Booker Prize 2025 Winner: David Szalay is the Hungarian-British author who won the prestigious 2025 Booker Prize for his profound and propulsive sixth novel, meat. His victory represents a milestone, as he is the first author of Hungarian heritage to win the award.
Here’s what you need to know about the famous author and his winning book:
Flesh begins with the story of a shy 15-year-old boy in Hungary. (Source: amazon.in)
Transatlantic background
Szalay’s personal history is as global as the scope of his novels. Born in Canada, raised primarily in London, he now lives in Vienna. This itinerant life has profoundly influenced his works, which often explore themes of displacement, identity, and the search for belonging across different cultures. His winning novel Flesh, which spans from a Hungarian residential area to the mansions of London’s elite, is a prime example of this transnational perspective.
The winning novel
meat It is a hypnotic novel that follows the life of the novel’s protagonist, István, who is “unraveled by a series of events beyond his control.” The story begins with a shy, isolated 15-year-old in Hungary, whose life is changed by a secret affair with his older, married neighbor – a relationship he barely understands but which sets his life on a destructive and inescapable path.
As the novel unfolds across decades, István navigates the “waves of money and power” of the twenty-first century. Moving from the army to the firm of London’s super-rich, his competing drives for love, intimacy, status, and wealth win him unimaginable fortunes until they threaten to undo him entirely.
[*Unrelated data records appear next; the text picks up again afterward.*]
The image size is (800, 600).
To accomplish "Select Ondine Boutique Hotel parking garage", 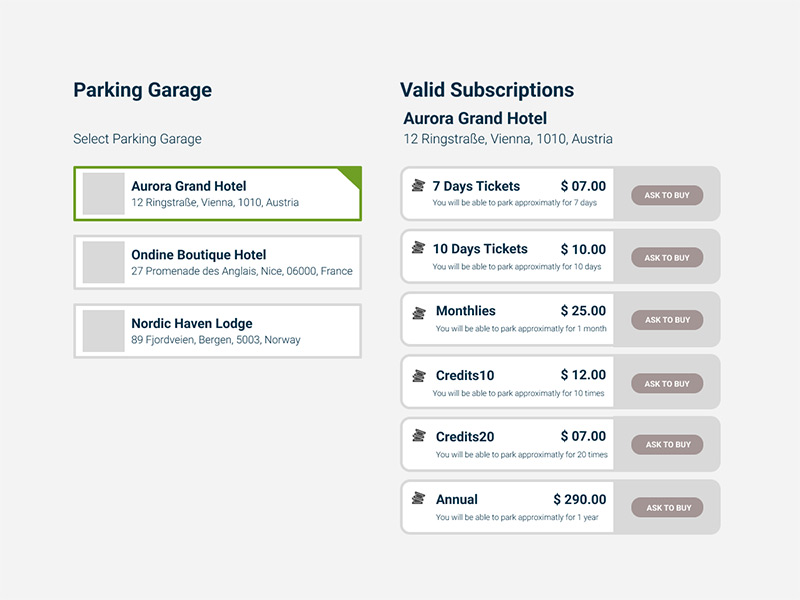I will click(217, 263).
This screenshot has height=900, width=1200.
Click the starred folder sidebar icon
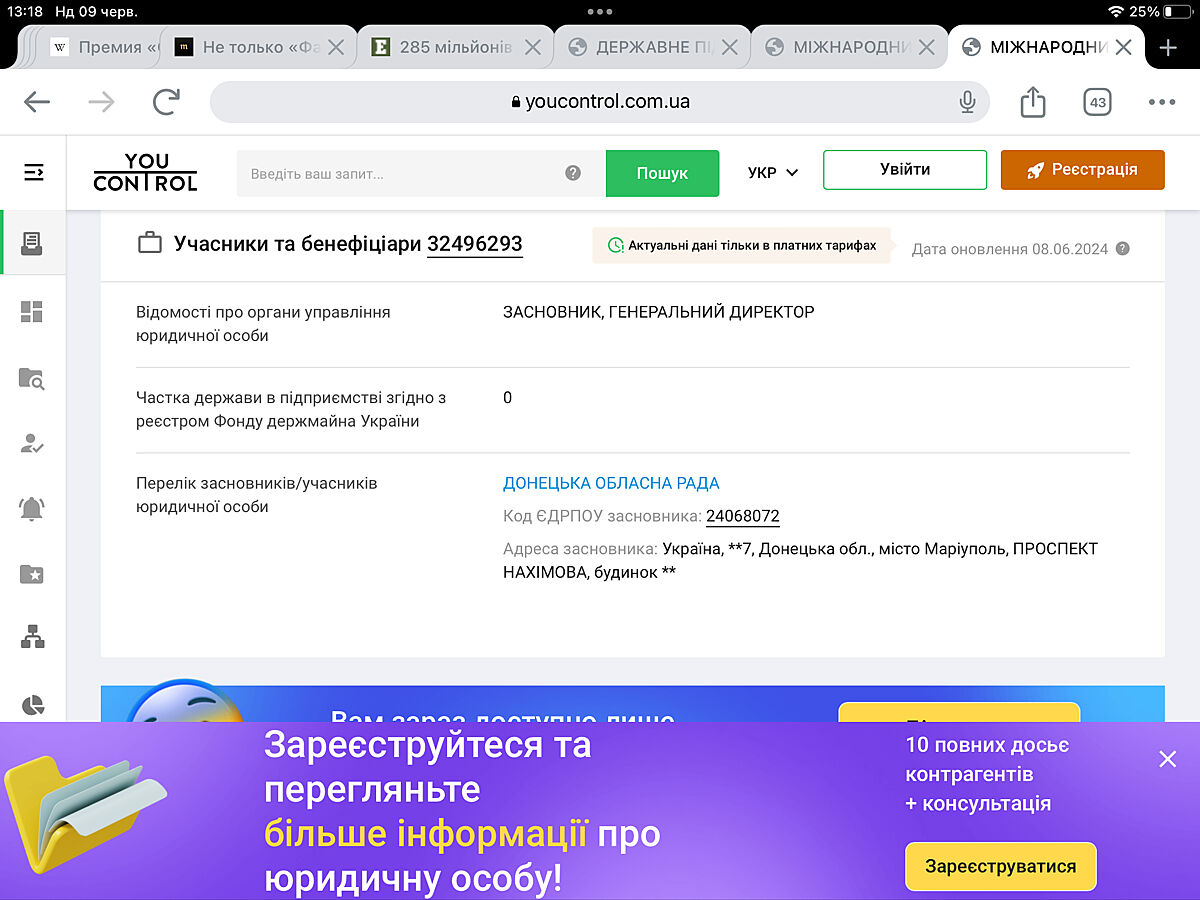32,574
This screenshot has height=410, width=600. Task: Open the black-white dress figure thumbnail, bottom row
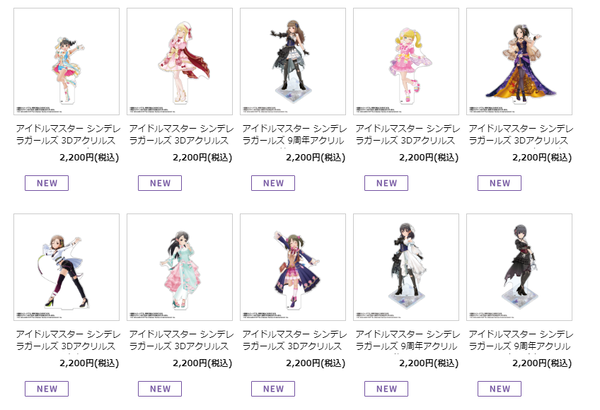[406, 267]
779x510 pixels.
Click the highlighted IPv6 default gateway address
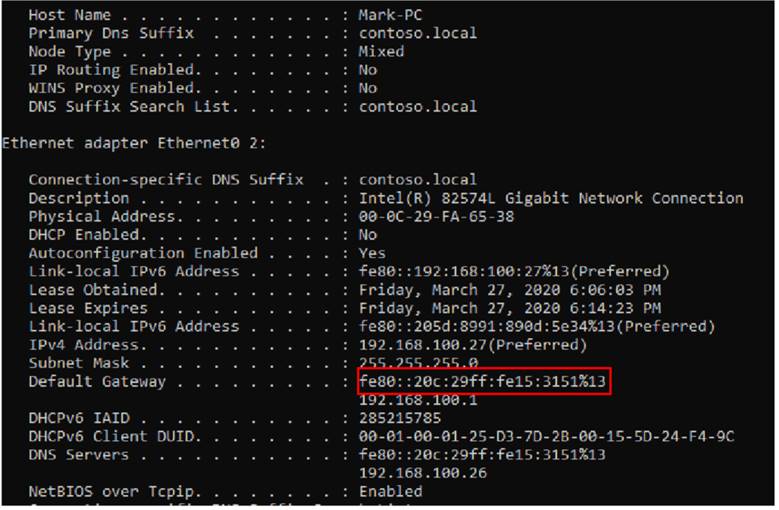tap(482, 381)
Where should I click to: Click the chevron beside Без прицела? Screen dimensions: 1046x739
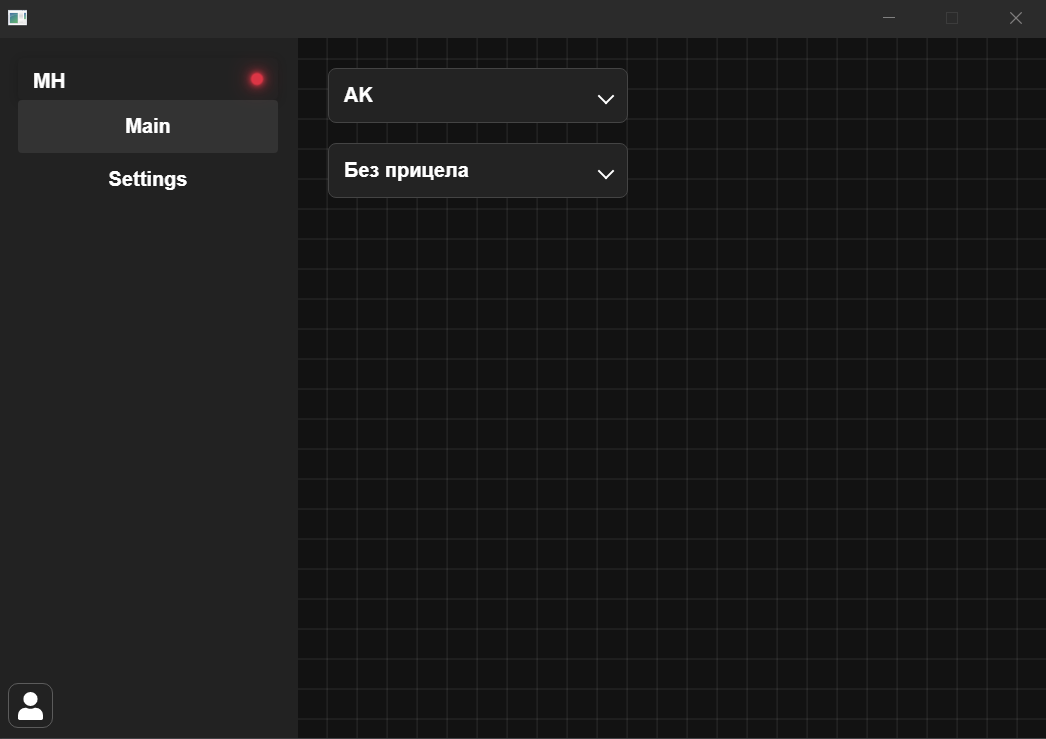coord(605,174)
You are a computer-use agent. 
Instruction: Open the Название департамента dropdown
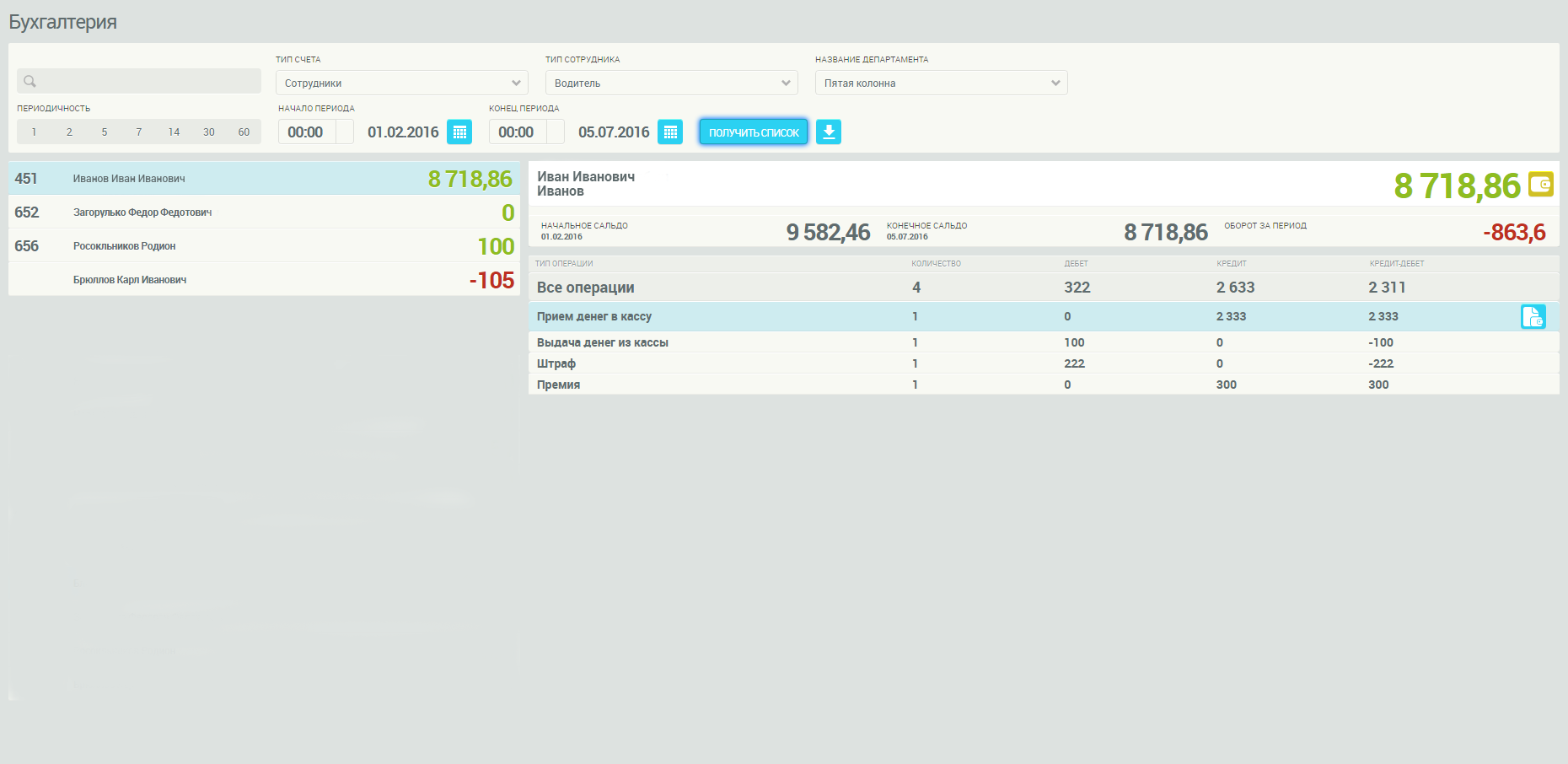click(941, 83)
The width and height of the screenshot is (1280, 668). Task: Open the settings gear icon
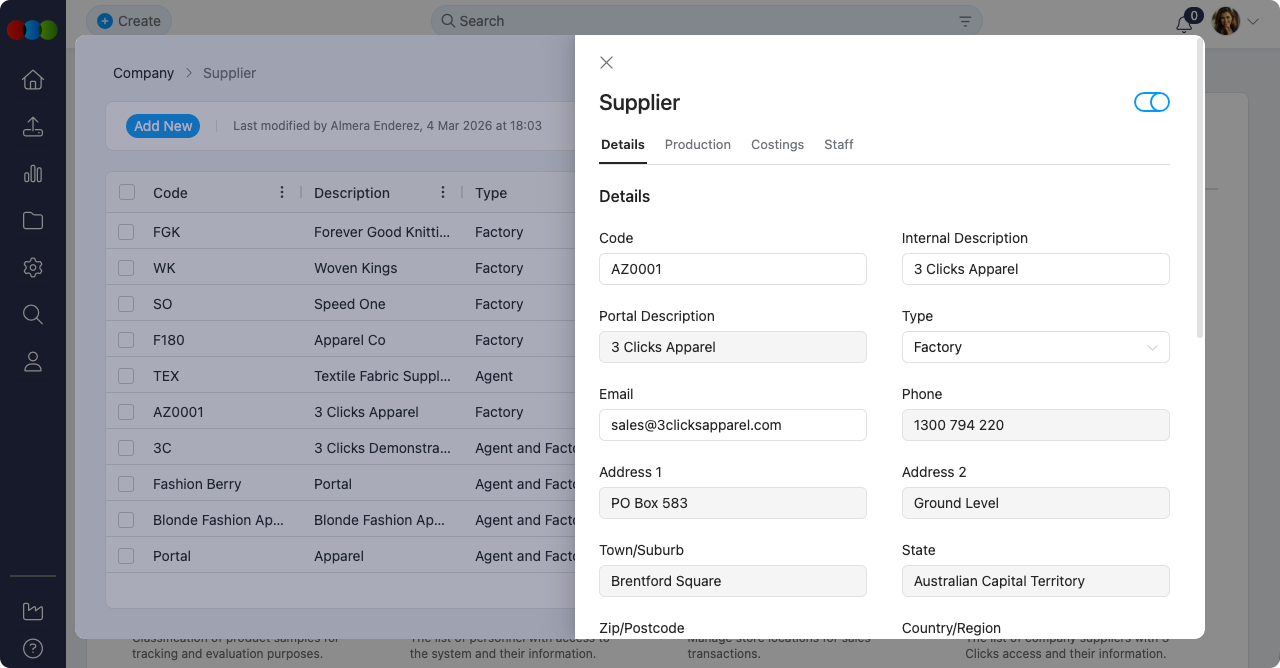(x=33, y=268)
In masterful prose, Szalay asks profound questions about what drives life: what makes it worth living, and what ultimately breaks it.
In his acceptance speech, Salai revealed that the book seemed like a “risky” endeavor, from its intimate content to its frank title. The Booker jury, chaired by Roddy Doyle, praised the novel for its “absolute uniqueness.”
A critically acclaimed career
Winning the 2025 Booker Prize is the culmination of a continually celebrated career. Szalay is the author of six works of fiction that have been translated into more than 20 languages.
His literary career took off when his first novel, London and the Southeast, won the Betty Trask Prize and the Jeffrey Faber Memorial Prize. His critical reputation was enhanced by his inclusion in Granta’s prestigious list of “Best Young British Novelists” in 2013. His 2016 novel All That Man Is was a landmark, winning the Gordon Byrne Prize and earning him his first Booker Prize shortlist.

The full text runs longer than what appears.